Various hybrid powertrain architectures are known for managing the input and output torques of various prime-movers in hybrid vehicles, most commonly internal combustion engines and electric machines. One such hybrid powertrain architecture comprises a two-mode, compound-split, electro-mechanical transmission which utilizes an input member for receiving motive torque from a prime mover power source, typically an internal combustion engine, and an output member for delivering motive torque from the transmission to a driveline of the vehicle. First and second electrical machines are operatively connected to an electrical energy storage device for interchanging electrical power therebetween. The first and second electrical machines comprise motor/generators operable to transform the electrical power to motive torque for input to the transmission, independent of torque input from the internal combustion engine. The first and second electrical machines are operable to transform vehicle kinetic energy, transmitted through the vehicle driveline, to electrical energy potential that is storable in the electrical energy storage device. A control unit is provided for regulating the electrical power interchange between the electrical energy storage device and the first and second motor/generators.
Engineers implementing powertrain systems including transmissions are tasked with developing gear shifting schemes. Such transmission systems typically include devices able to operate in one of a plurality of fixed-gear modes, wherein shifting between gears occurs in response to predetermined operating conditions, and often not involving an overt request for shift from a vehicle operator.
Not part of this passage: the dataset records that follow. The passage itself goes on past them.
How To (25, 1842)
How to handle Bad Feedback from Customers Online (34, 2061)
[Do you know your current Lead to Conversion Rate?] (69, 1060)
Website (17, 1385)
An exemplary transmission includes a plurality of torque-transmitting clutches. When a shift change is commanded, torque must be off-loaded from a currently operating clutch associated with operation in a current gear and on-loaded to another clutch associated with operation in another gear.
An ongoing concern for designers of transmission devices is to develop torque-transmitting clutches that are sufficiently large enough to transmit required torque, able to manage temperatures, and meet durability targets, but meet constraints related to packaging envelope, size, and cost. Furthermore, engineers must be cognizant of thermal energy generated during clutch slippage, and effect of such thermal energy on transmission performance and durability.
Therefore, there is a need to for a method and apparatus to offload torque from a currently operating clutch associated with operation in a current gear to address concerns mentioned hereinabove.